(Given instruction 1): Return the passage from the text about McLaren Furnace Room word for word, beginning at the words that have "McLaren Furnace Room is" and stopping after "a production commitment.".
(Given instruction 2): Based on the text about McLaren Furnace Room, answer yes or no to each statement below, and back each answer with the deciding words of that text, quoted exactly. (a) The album was certified Gold in Canada in 1996. (b) The band reportedly played 200 shows a year across Canada. (c) The album's title refers to the basement of the McLaren Hotel.

(Text section):
McLaren Furnace Room is the first major label album by Canadian band, The Watchmen. Originally released by SUMO Productions in Canada in 1992 (with the help of MCA Records), the release impressed MCA Records Canada who signed the band and released the album in 1993 on a much wider scale. The title of the album refers to the basement of the McLaren Hotel that served as the band's rehearsal studio.

The album was certified Gold in Canada by the Canadian Recording Industry Association on March 6, 1996.

Known as a tireless touring band, they reportedly played 150 shows a year across Canada from 1987 to 1991. A show in Toronto at the Horseshoe Tavern in 1991 caught the attention of producer Chris Wardman's girlfriend. She promised to put Wardman in touch with the band. Wardman eventually made it out to one of their shows and promised them a production commitment.

Jake Gold's The Management Trust signed them to a management deal and his music production outfit SUMO Productions. Using their clout with MCA Records, SUMO was able to release the band's debut McLaren Furnace Room in 1992. The band then signed directly to MCA Records Canada.

(Data block):
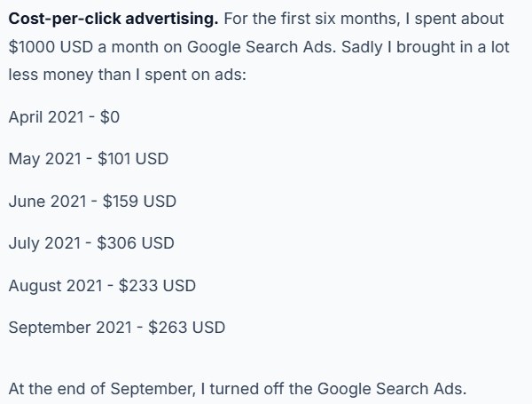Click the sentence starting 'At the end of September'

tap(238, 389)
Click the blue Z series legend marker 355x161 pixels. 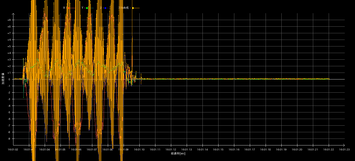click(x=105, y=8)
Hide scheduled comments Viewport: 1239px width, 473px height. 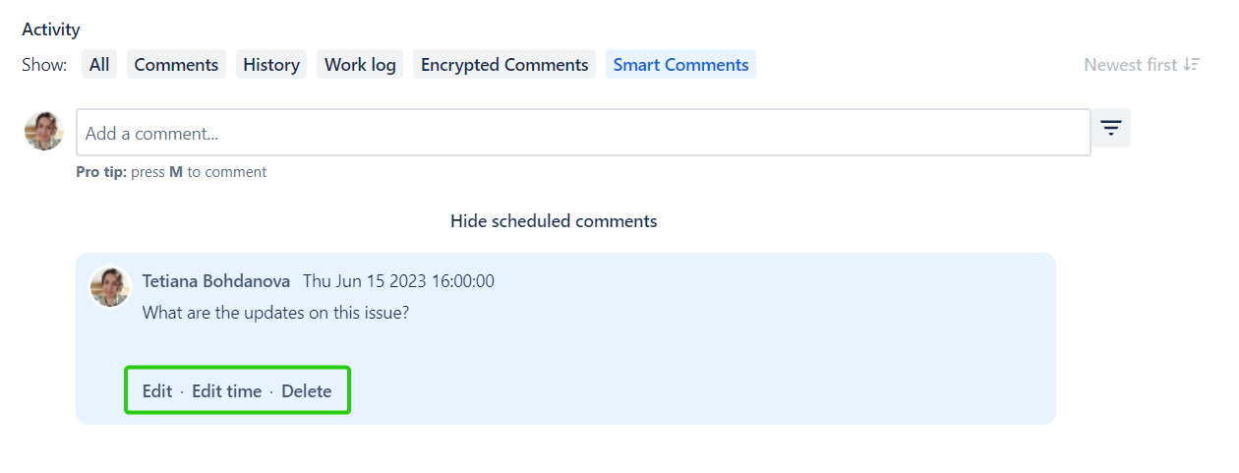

(Exercise output 1):
McLaren Furnace Room is the first major label album by Canadian band, The Watchmen. Originally released by SUMO Productions in Canada in 1992 (with the help of MCA Records), the release impressed MCA Records Canada who signed the band and released the album in 1993 on a much wider scale. The title of the album refers to the basement of the McLaren Hotel that served as the band's rehearsal studio.

The album was certified Gold in Canada by the Canadian Recording Industry Association on March 6, 1996.

Known as a tireless touring band, they reportedly played 150 shows a year across Canada from 1987 to 1991. A show in Toronto at the Horseshoe Tavern in 1991 caught the attention of producer Chris Wardman's girlfriend. She promised to put Wardman in touch with the band. Wardman eventually made it out to one of their shows and promised them a production commitment.

(Exercise output 2):
(a) Yes: "The album was certified Gold in Canada by the Canadian Recording Industry Association on March 6, 1996."
(b) No: "they reportedly played 150 shows a year across Canada from 1987 to 1991."
(c) Yes: "The title of the album refers to the basement of the McLaren Hotel that served as the band's rehearsal studio."